Segment Start: RECORDS PROVIDED

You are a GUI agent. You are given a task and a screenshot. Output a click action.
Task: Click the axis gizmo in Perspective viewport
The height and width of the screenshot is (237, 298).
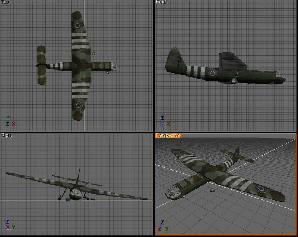point(163,226)
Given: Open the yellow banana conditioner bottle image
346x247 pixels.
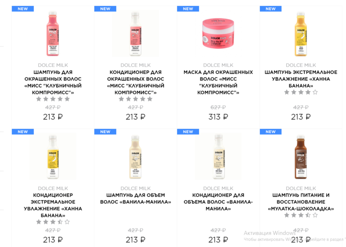Looking at the screenshot, I should coord(53,157).
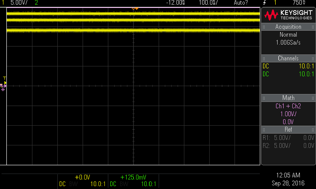The height and width of the screenshot is (189, 316).
Task: Click the grip handle right of Ref
Action: 313,130
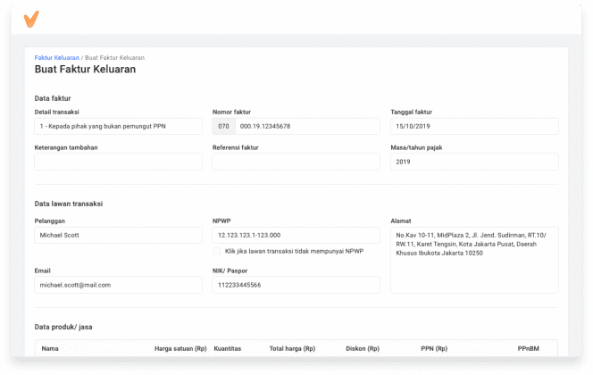
Task: Select the Masa/tahun pajak field
Action: (474, 162)
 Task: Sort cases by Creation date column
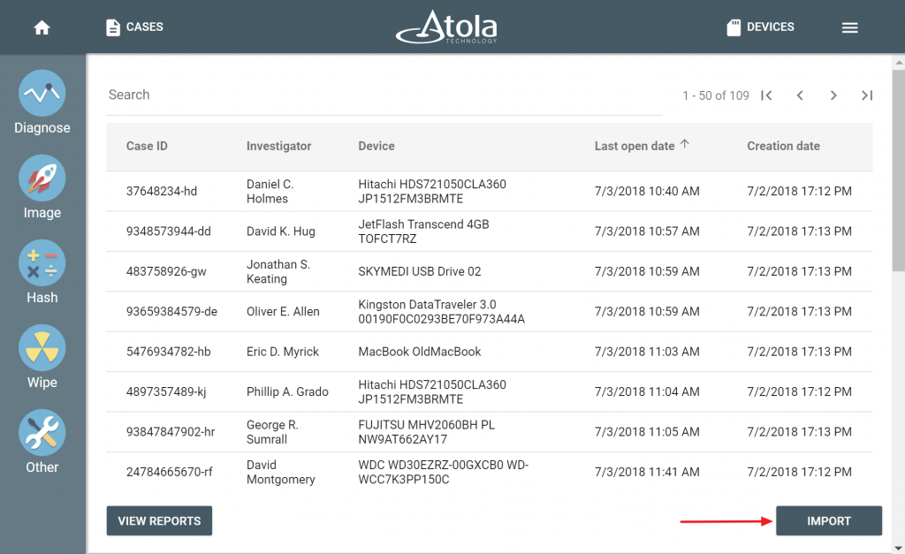[x=786, y=146]
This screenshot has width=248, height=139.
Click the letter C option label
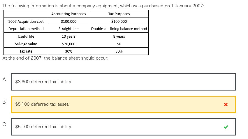click(x=4, y=124)
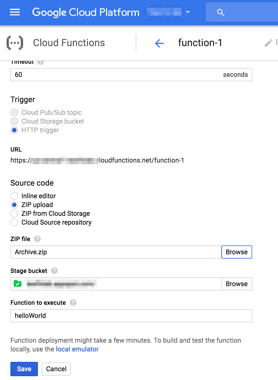This screenshot has height=380, width=278.
Task: Select the Inline editor source option
Action: [14, 196]
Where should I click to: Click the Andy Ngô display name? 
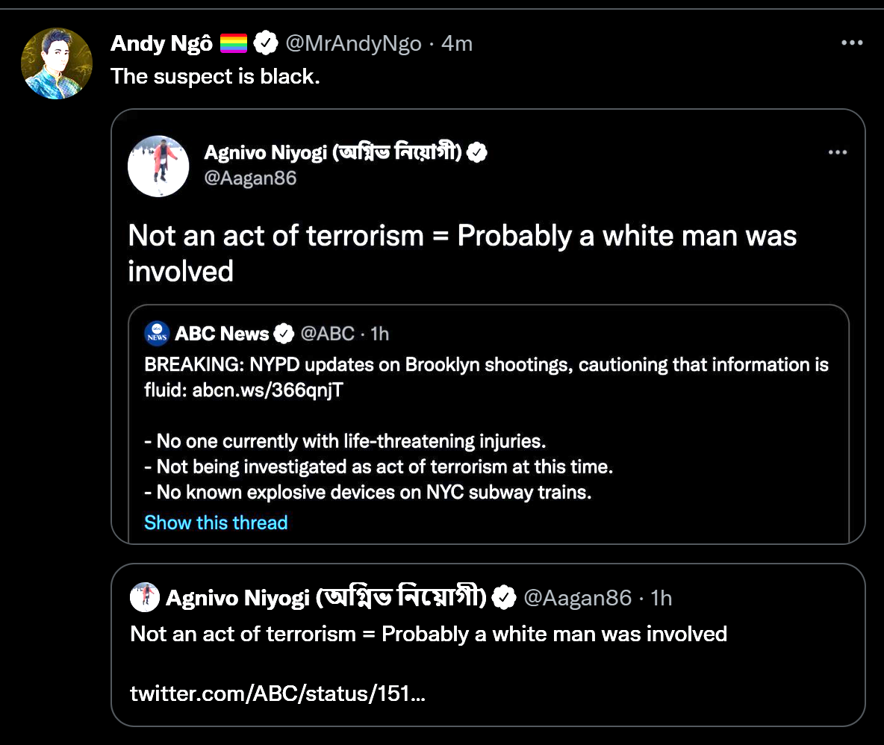(x=161, y=44)
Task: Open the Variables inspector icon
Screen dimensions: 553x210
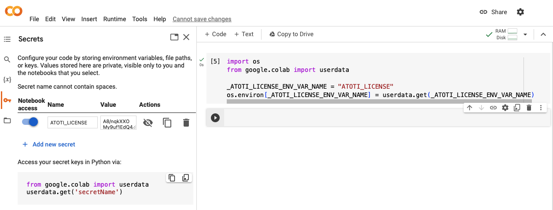Action: coord(7,79)
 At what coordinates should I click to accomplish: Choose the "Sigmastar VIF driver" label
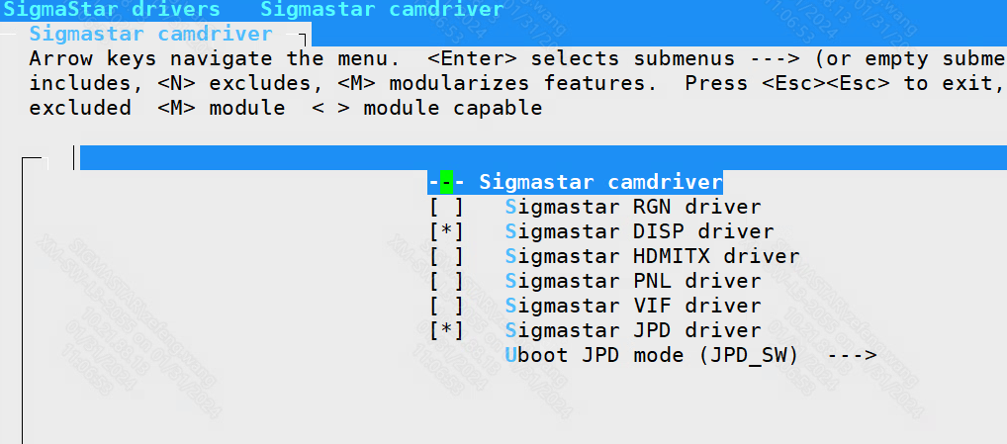tap(633, 307)
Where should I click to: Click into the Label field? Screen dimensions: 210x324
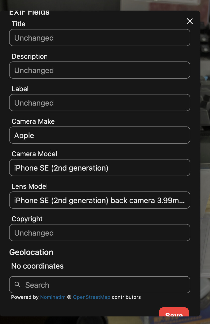click(x=100, y=103)
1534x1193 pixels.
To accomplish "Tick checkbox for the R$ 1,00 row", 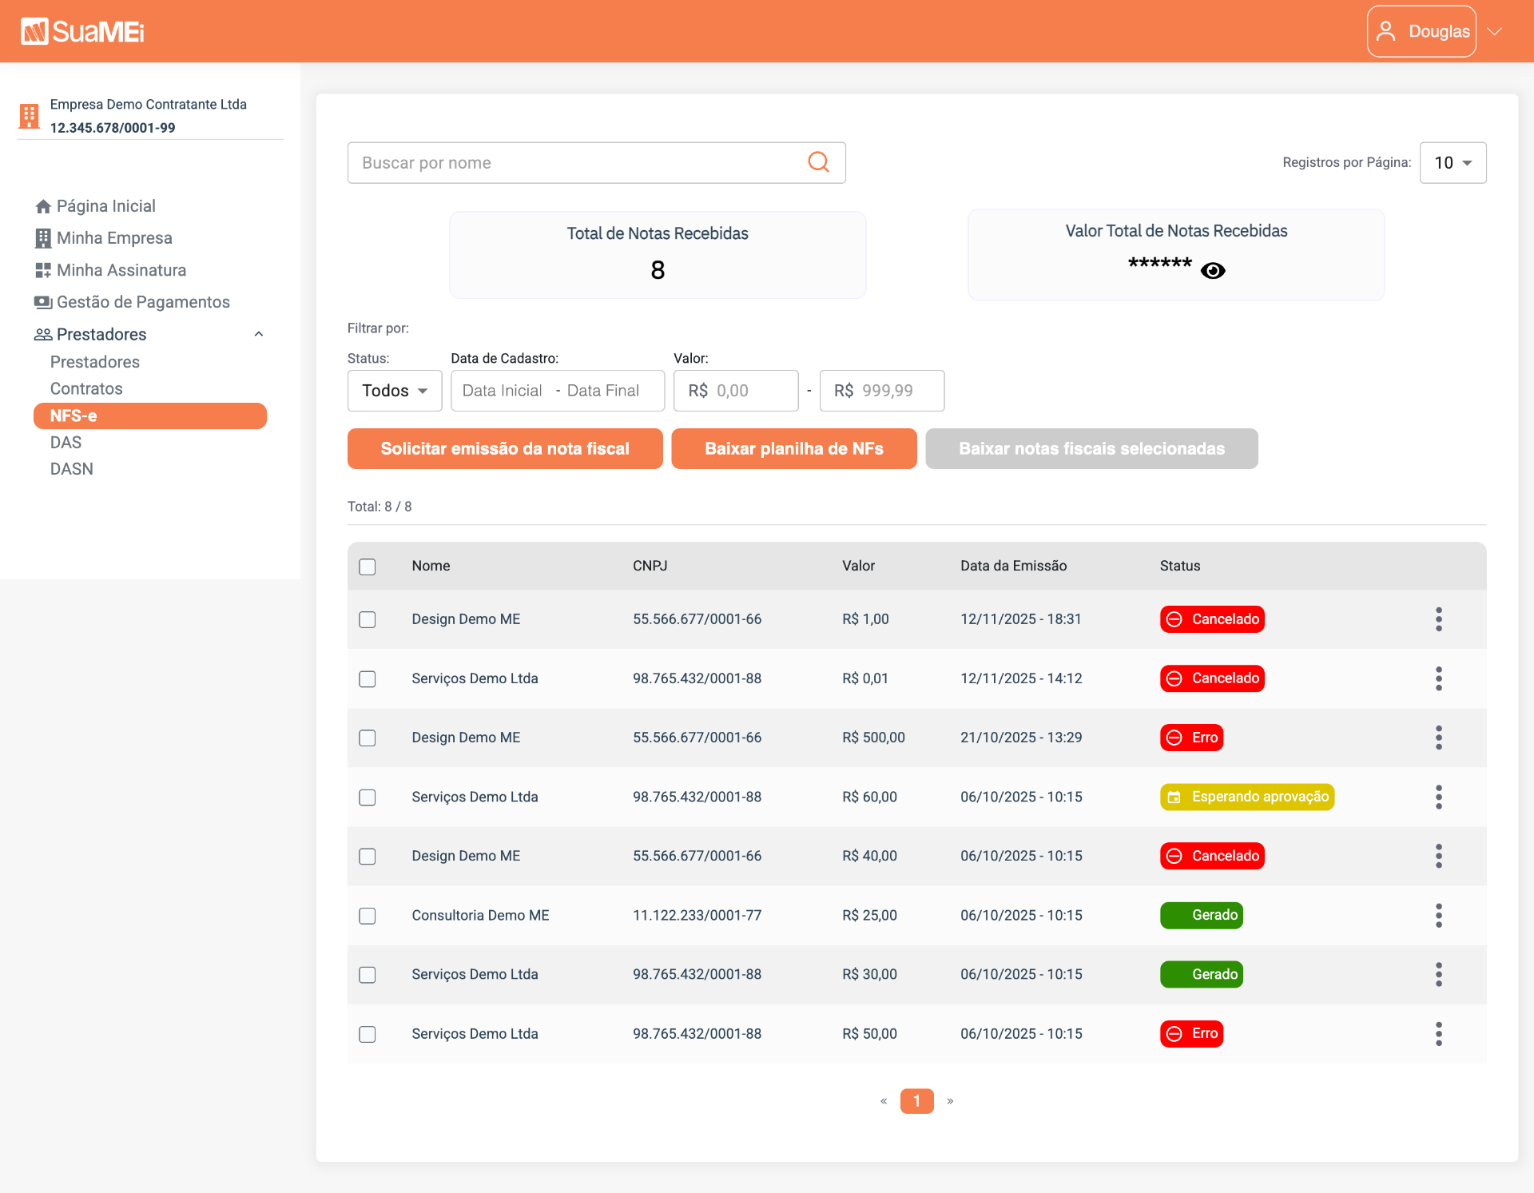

Segment End: RECORDS PROVIDED

## WORK INSTRUCTIONS
Within the data above, find the lines that contain the word "Open" and copy each of them.

## COMPLETED TASK
Given: Open the yellow banana conditioner bottle image
Task: Open the Variables inspector icon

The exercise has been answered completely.